**ACTION ITEM**
Consider the listing below. Extract exactly the lines from the line containing "You are a computer-use agent. Viewport: 945px" to the line containing "Select the Pearson", both included.

**DATA TO USE**
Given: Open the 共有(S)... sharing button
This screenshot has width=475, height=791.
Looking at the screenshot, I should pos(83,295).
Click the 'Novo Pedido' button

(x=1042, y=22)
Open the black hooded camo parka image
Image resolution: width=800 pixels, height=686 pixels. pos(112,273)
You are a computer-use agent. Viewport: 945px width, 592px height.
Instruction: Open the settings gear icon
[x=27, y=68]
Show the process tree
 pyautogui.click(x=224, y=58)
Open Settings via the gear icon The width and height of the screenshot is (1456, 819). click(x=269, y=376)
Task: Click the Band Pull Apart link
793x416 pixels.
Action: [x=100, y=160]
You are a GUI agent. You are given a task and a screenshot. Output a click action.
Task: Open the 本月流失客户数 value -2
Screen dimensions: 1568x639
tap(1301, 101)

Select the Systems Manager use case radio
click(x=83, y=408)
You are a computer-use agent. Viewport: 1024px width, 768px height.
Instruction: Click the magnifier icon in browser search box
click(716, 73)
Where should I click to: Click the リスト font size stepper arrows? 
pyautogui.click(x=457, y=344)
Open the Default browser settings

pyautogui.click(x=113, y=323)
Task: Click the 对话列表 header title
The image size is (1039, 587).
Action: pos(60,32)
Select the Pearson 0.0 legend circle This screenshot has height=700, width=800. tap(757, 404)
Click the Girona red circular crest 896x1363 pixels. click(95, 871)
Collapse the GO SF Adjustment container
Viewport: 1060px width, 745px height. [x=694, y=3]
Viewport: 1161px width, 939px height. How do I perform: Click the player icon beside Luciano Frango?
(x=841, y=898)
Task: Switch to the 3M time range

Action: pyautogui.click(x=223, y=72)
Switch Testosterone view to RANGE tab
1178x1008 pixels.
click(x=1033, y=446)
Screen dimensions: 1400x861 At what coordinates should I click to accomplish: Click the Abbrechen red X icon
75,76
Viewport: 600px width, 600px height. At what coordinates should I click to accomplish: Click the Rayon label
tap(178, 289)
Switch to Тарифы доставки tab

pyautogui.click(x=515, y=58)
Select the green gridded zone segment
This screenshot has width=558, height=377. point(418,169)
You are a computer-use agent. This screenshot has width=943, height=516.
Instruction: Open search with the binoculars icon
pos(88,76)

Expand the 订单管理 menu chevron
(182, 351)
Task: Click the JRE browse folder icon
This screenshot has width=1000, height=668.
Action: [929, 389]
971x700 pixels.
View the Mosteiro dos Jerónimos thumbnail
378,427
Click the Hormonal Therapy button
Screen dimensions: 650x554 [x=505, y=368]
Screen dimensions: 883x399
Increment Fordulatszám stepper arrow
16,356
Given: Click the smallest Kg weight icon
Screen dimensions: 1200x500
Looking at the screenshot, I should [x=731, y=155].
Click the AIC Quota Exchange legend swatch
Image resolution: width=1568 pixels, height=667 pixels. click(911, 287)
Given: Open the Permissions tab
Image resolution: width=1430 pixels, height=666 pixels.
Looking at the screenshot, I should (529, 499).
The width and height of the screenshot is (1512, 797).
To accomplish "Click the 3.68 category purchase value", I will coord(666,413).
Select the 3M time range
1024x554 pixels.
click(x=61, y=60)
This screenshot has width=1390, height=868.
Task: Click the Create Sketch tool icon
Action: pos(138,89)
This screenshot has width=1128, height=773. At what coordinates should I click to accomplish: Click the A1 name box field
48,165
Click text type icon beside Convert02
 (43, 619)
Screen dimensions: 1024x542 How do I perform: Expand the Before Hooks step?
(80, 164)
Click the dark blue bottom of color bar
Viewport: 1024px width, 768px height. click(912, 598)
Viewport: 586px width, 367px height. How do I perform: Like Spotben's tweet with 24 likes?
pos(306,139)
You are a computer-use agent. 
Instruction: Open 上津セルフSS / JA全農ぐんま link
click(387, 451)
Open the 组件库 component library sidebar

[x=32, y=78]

**REPLY**
You are a computer-use agent. Viewport: 945px width, 592px height.
Instruction: Open the settings gear icon
[x=27, y=68]
Show the process tree
 pyautogui.click(x=224, y=58)
Open Settings via the gear icon The width and height of the screenshot is (1456, 819). click(x=269, y=376)
Task: Click the Band Pull Apart link
793x416 pixels.
Action: [x=100, y=160]
You are a GUI agent. You are given a task and a screenshot. Output a click action.
Task: Open the 本月流失客户数 value -2
Screen dimensions: 1568x639
tap(1301, 101)

Select the Systems Manager use case radio
click(x=83, y=408)
You are a computer-use agent. Viewport: 1024px width, 768px height.
Instruction: Click the magnifier icon in browser search box
click(716, 73)
Where should I click to: Click the リスト font size stepper arrows? 
pyautogui.click(x=457, y=344)
Open the Default browser settings

pyautogui.click(x=113, y=323)
Task: Click the 对话列表 header title
The image size is (1039, 587).
Action: pos(60,32)
Select the Pearson 0.0 legend circle This screenshot has height=700, width=800. tap(757, 404)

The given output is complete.